本发明公开了一种用于癌细胞及H2O2检测的纸基传感器的构建方法。开发了一种微流体纸基分析装置（μ‑PAD）上的电化学发光（ECL）细胞传感器，利用原位羟基自由基（•OH）切割DNA方法灵敏检测癌细胞及其释放的H2O2。Ru@SiO2‑Au纳米复合材料中使用了良好的电导体Au纳米粒子，以增强电化学发光信号。
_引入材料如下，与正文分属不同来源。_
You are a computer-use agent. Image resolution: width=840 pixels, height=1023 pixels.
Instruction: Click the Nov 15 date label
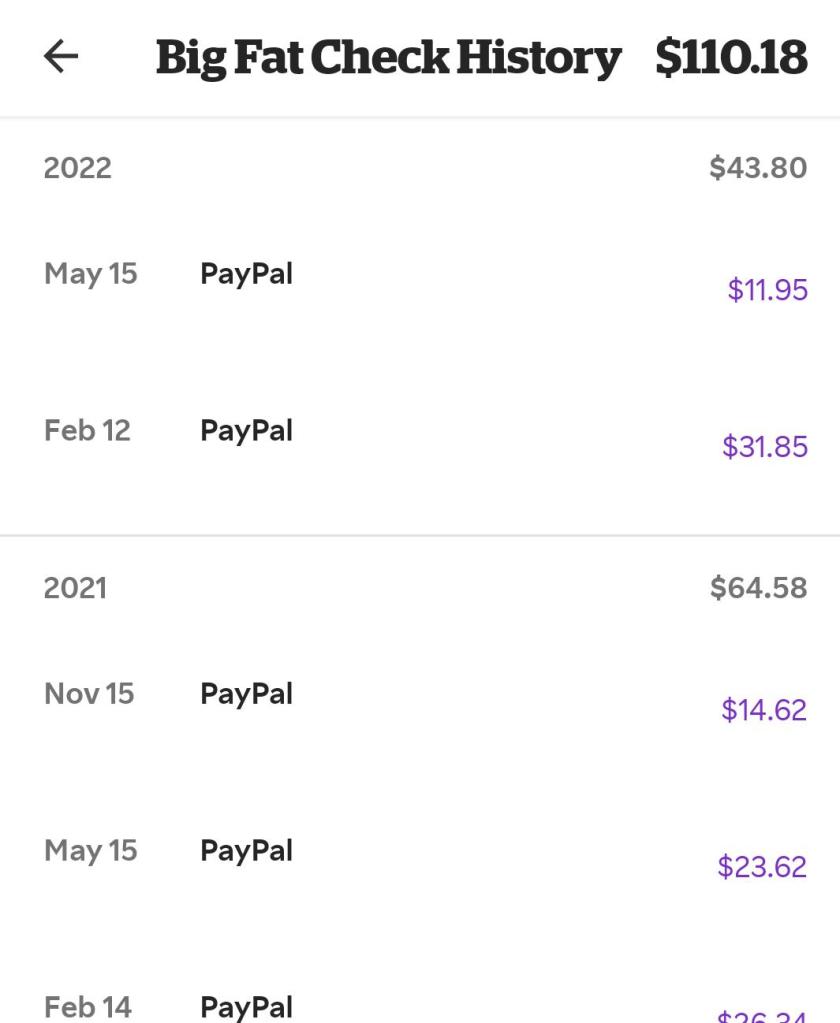(89, 694)
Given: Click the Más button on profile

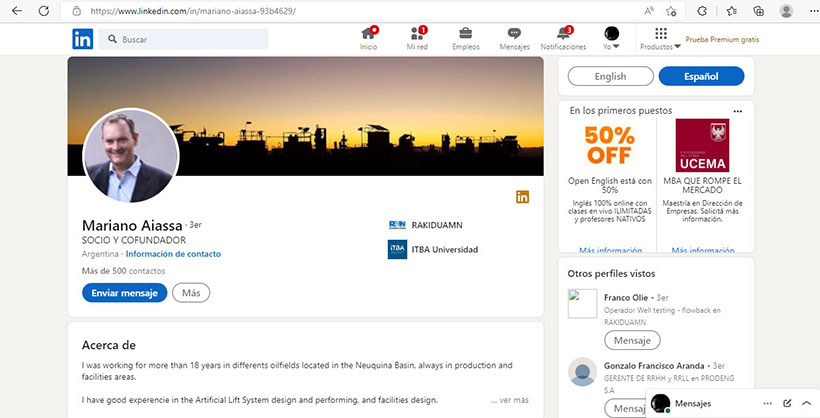Looking at the screenshot, I should point(191,293).
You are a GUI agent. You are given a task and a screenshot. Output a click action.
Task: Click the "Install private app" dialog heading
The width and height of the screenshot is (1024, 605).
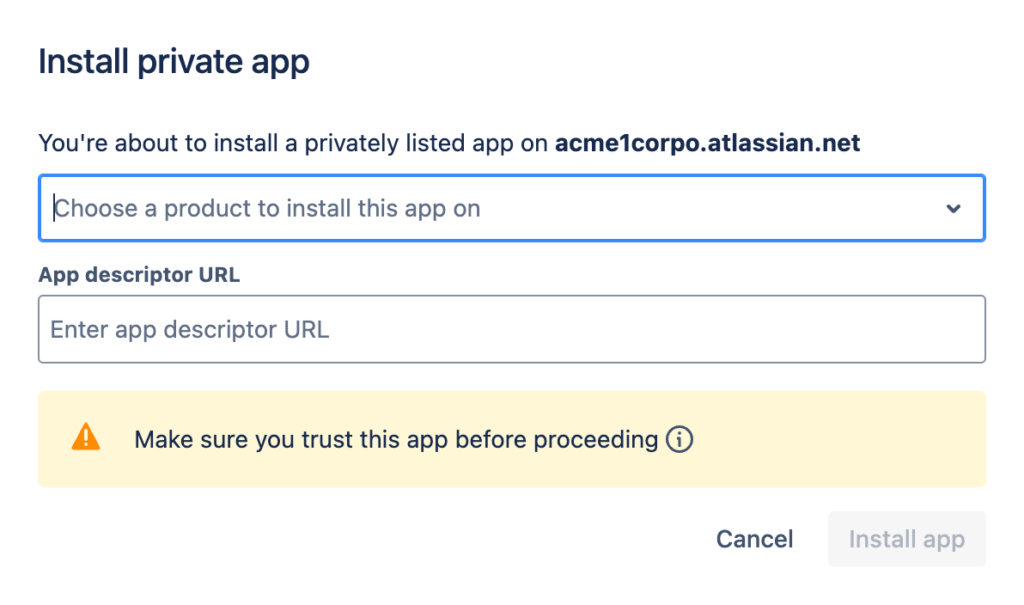coord(174,62)
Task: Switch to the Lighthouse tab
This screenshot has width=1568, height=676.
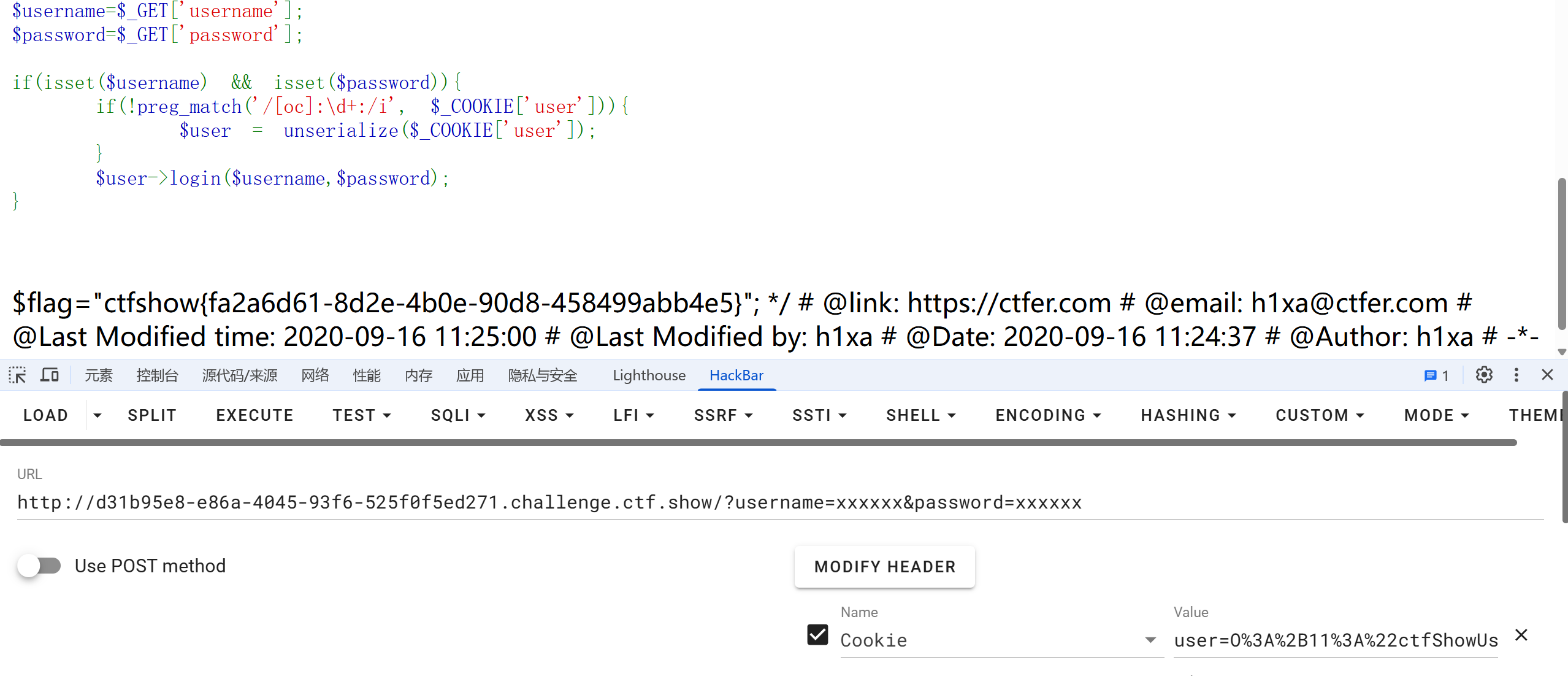Action: 649,375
此外，AuPd纳米粒子催化细胞内释放的H2O2，产生的•OH切割DNA链I，导致大量修饰在DNA I上的二茂铁分子从工作区域表面离开，使得电化学发光信号明显地降低。所提出的方法证明了电化学发光强度与癌细胞的数量（1.0×102~5.0×108cells/mL）展现出良好的线性关系，同时电化学发光强度与H2O2浓度（200 pmol/L~1μmol/L）也呈良好的线性关系。所提出的纸基电化学发光生物传感器的检测限为30 cell/mL，具有灵敏度高，特异度高，稳定性好等良好的分析性能，对细胞生物学和病理生理学具有潜在的应用价值。

主权项

1.一种用于癌细胞及H2O2检测的纸基传感器的构建，其特征是包括以下步骤：（1）制备的AuPd纳米粒子在纸芯片的工作区域进行修饰；（2）一定浓度的巯基乙胺水溶液滴加到步骤（1）处理得到的工作区域表面，后滴加20 μL氨基化的Ru@SiO2‑Au溶液；（3）9 μL 5 μmol/L二茂铁‑DNA I滴加到步骤（2）修饰的工作区域表面，室温，孵育24 h，用磷酸缓冲盐溶液清洗；（4）10 μL 5.0 mmol/L刀豆球蛋白A水溶液滴加到步骤（3）修饰的工作区域表面，室温，孵育40 min，用磷酸缓冲盐溶液清洗，后滴加10 μL牛血清白蛋白进行细胞非活性位点封闭，室温，孵育2 h；（5）向步骤（4）中得到的纸芯片工作区域滴加10 μL不同浓度梯度的均匀细胞悬液，室温，孵育1 h，用培养缓冲液冲洗，4 ºC下放置，将磷酸盐缓冲溶液和三丙胺混合溶液滴加到上述体系中，测量其电化学发光强度；（6）向步骤（5）体系中加入一定量含有佛波酯的磷酸缓冲盐溶液溶液，测定其电化学发光强度，对比步骤（5）与步骤（6）的电化学发光强度，建立H2O2的浓度和癌细胞的数量与电化学发光强度关系。